In an atmosphere of ever-growing health care and health insurance costs, group health insurance coverage is becoming critical for many employees. In fact, surveys consistently show that employees value health insurance benefits above all others.
Studies have shown that a solid majority (over 60%) of Americans receive health insurance benefits via group health insurance coverage through their employer (or their spouse’s employer). Of course, from the employee’s point of view, this is the least expensive option for securing health insurance. Nevertheless, whether you are a business owner or employee, what follows is a discussion of some interesting aspects of the group health insurance market.
There are two main reasons that employers offer group insurance coverage. The first is to attract talented employees. The second reason is related to the first: To reduce employee turnover. It’s not uncommon for employees to become “dependent” on their health insurance. For example, an employee who may otherwise leave their job to become self-employed may not do so because of health reasons. That is, he or she may not be eligible under an individual policy due to a preexisting condition. Preexisting conditions are typically not covered under individual health insurance plans.
The primary difference between individual and group health insurance is that group plans are “guaranteed issue”, while individual plans are not. “Guaranteed issue” means that an insurance company cannot deny coverage due to any preexisting medical conditions.
Some individual health insurance plans are issued to individuals with preexisting conditions, but usually only with what is called an “exclusionary rider.” This “exclusionary rider” will exclude coverage for treatment related to the preexisting condition. It’s interesting to note that in California, insurance companies are not allowed to practice this policy. As you might expect, the result is a much higher rate of decline applications for individuals, since insurance companies choose simply not to issue coverage for individuals with preexisting medical conditions.
For group health insurance coverage, premium cost sharing between employer and employee has pretty much become a common feature in today’s labor market. In the vast majority of cases, insurance companies require employees to pay a minimum of 50% of the premiums, although many choose to pay a higher percentage. In general, the larger the company, the greater the percentage paid by the company. Not all insurance companies require coverage for dependents, although again many businesses elect to offer this coverage as well.
There are tax incentives available to both employer and employee for qualifying group health insurance plans. Employers can typically deduct 100% of the premium costs, while employees can pay their portion of the monthly premiums with pretax dollars. Both practices can result in significant savings over the course of a year.
Lastly, group health insurance coverage is available as either an indemnity (fee-for-service) plan or managed care plan (HMO, PPO, or POS).

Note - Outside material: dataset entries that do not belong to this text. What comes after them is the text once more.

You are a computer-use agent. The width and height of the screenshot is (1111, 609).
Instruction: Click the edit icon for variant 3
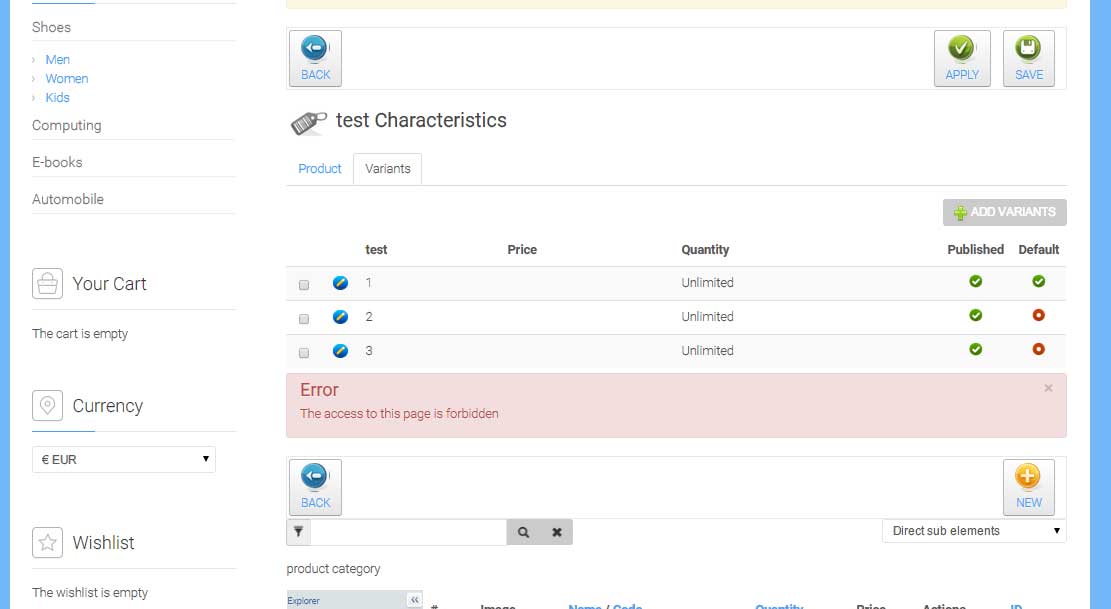(340, 351)
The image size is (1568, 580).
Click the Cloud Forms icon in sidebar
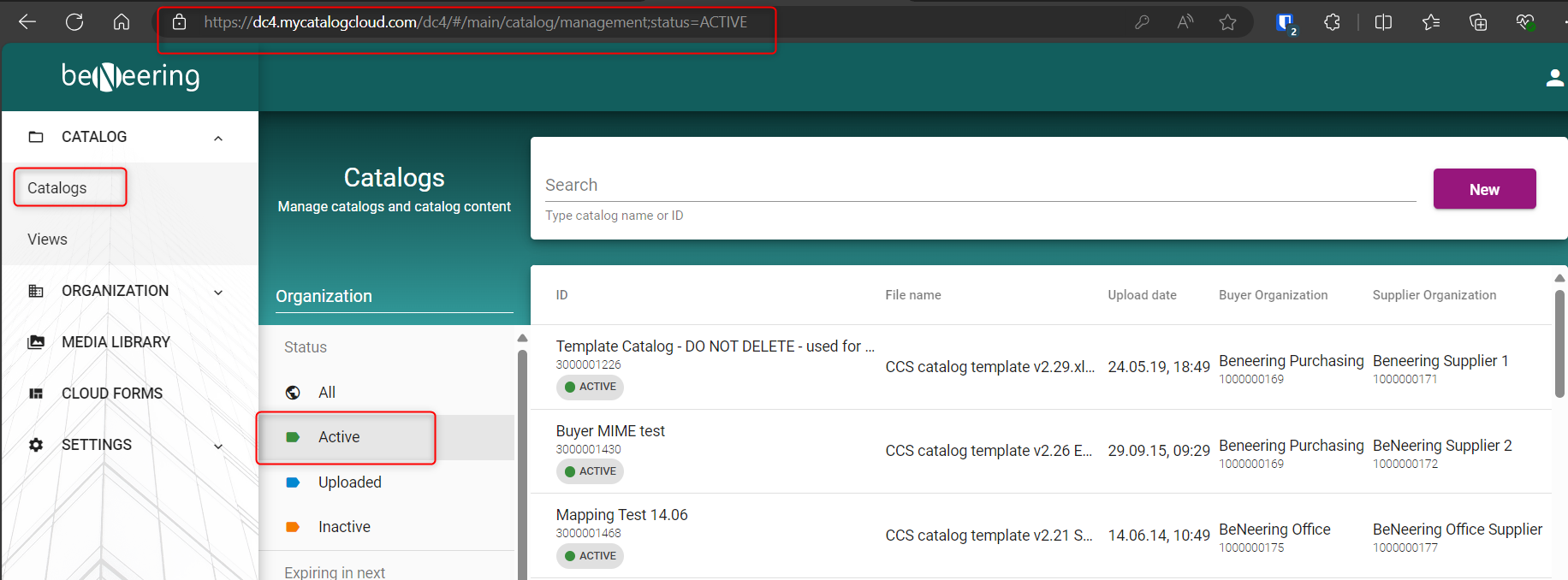[36, 394]
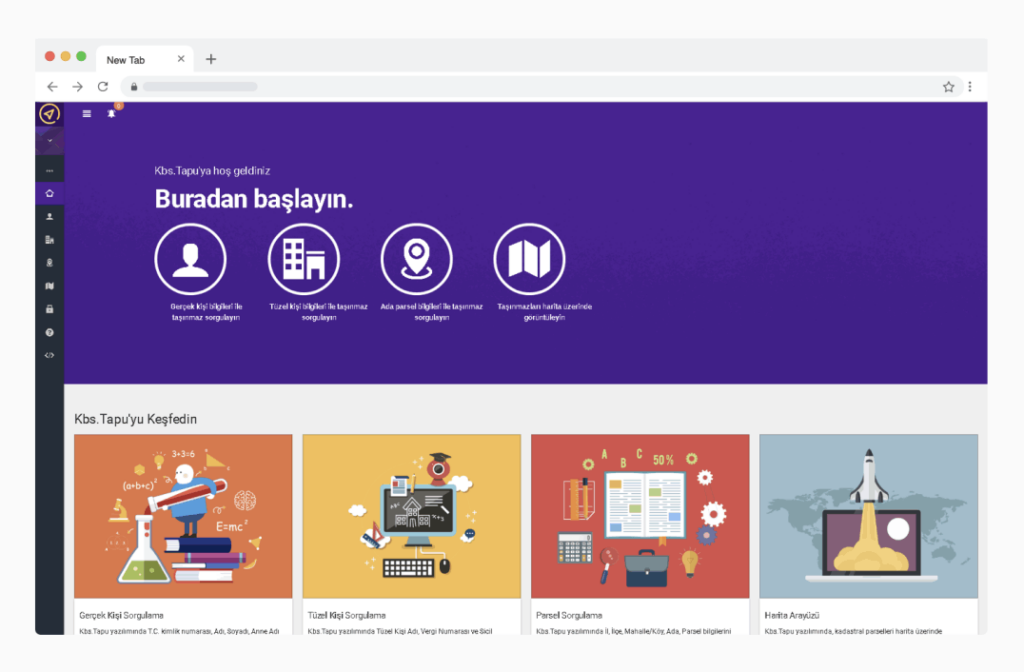Screen dimensions: 1024x672
Task: Select the Ada parsel location pin circle
Action: (x=417, y=259)
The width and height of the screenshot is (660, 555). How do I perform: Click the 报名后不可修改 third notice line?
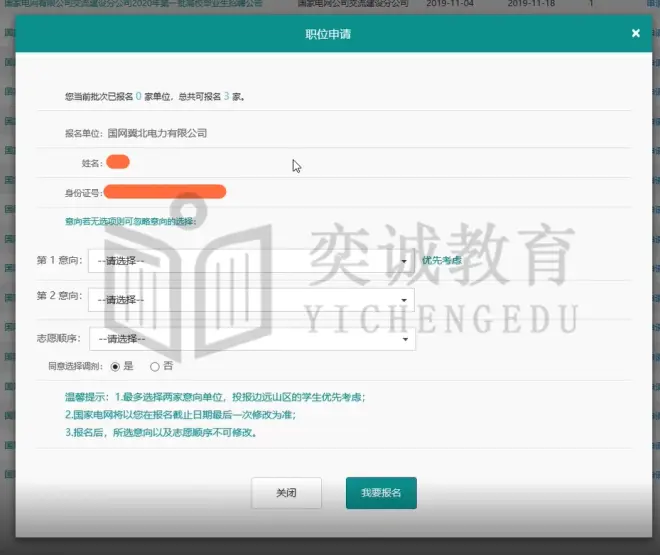click(x=161, y=433)
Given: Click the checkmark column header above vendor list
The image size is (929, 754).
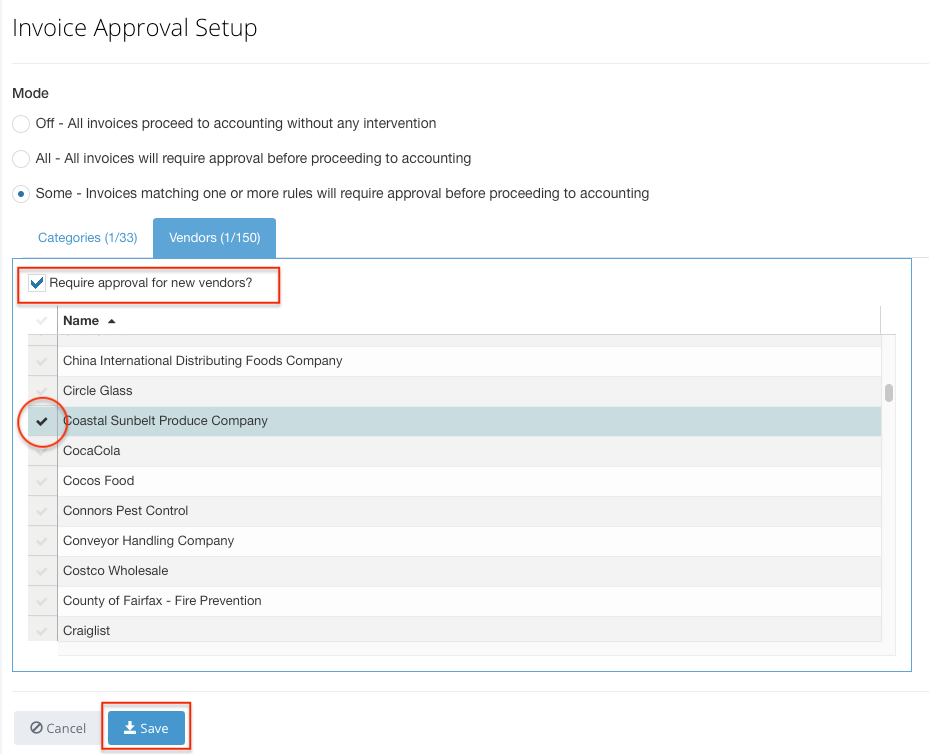Looking at the screenshot, I should 41,321.
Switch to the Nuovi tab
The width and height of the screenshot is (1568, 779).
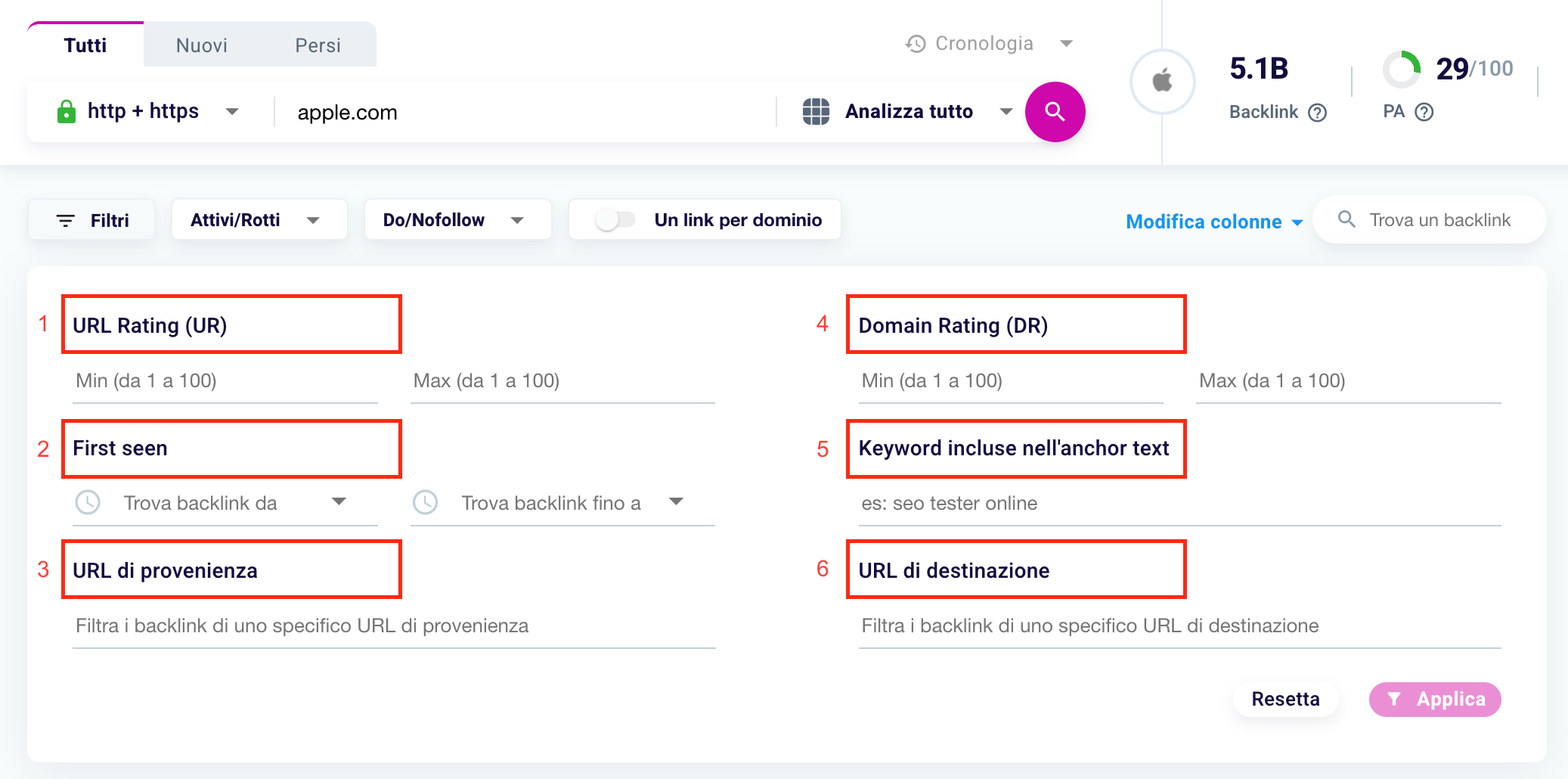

Indemnities plans are the oldest, as well as the most expensive, type of health insurance. As a result of their high costs, indemnity plans have all but disappeared from the landscape, and been replaced by managed health care plans.
Managed group health insurance plans come in various forms: Health Maintenance Organization (HMO), Preferred Provider Organization (PPO), or Point of Service (POS) plans. The HMO was the first alternative to traditional insurance (indemnity) and became popular for its ability to reduce costs for both employer and employee by creating networks of doctors and hospitals and thereby being able to apply cost saving measures.
The PPO plans have in recent years become the most popular type of group health insurance. PPO’s (as well as POS plans) combine many of the freedoms enjoyed with indemnity plans while still being able to implement many of the cost saving features of an HMO.
The struggle to offer employees affordable group health insurance coverage is an ongoing process for most employers in today’s health insurance market. Part of the process is education, from the standpoint of both the employee and employer. It’s important to understand that retaining affordable and quality group health insurance is vital to both sides of the labor market – employer and employee. Indeed, when done properly, this can be a win-win situation for all concerned.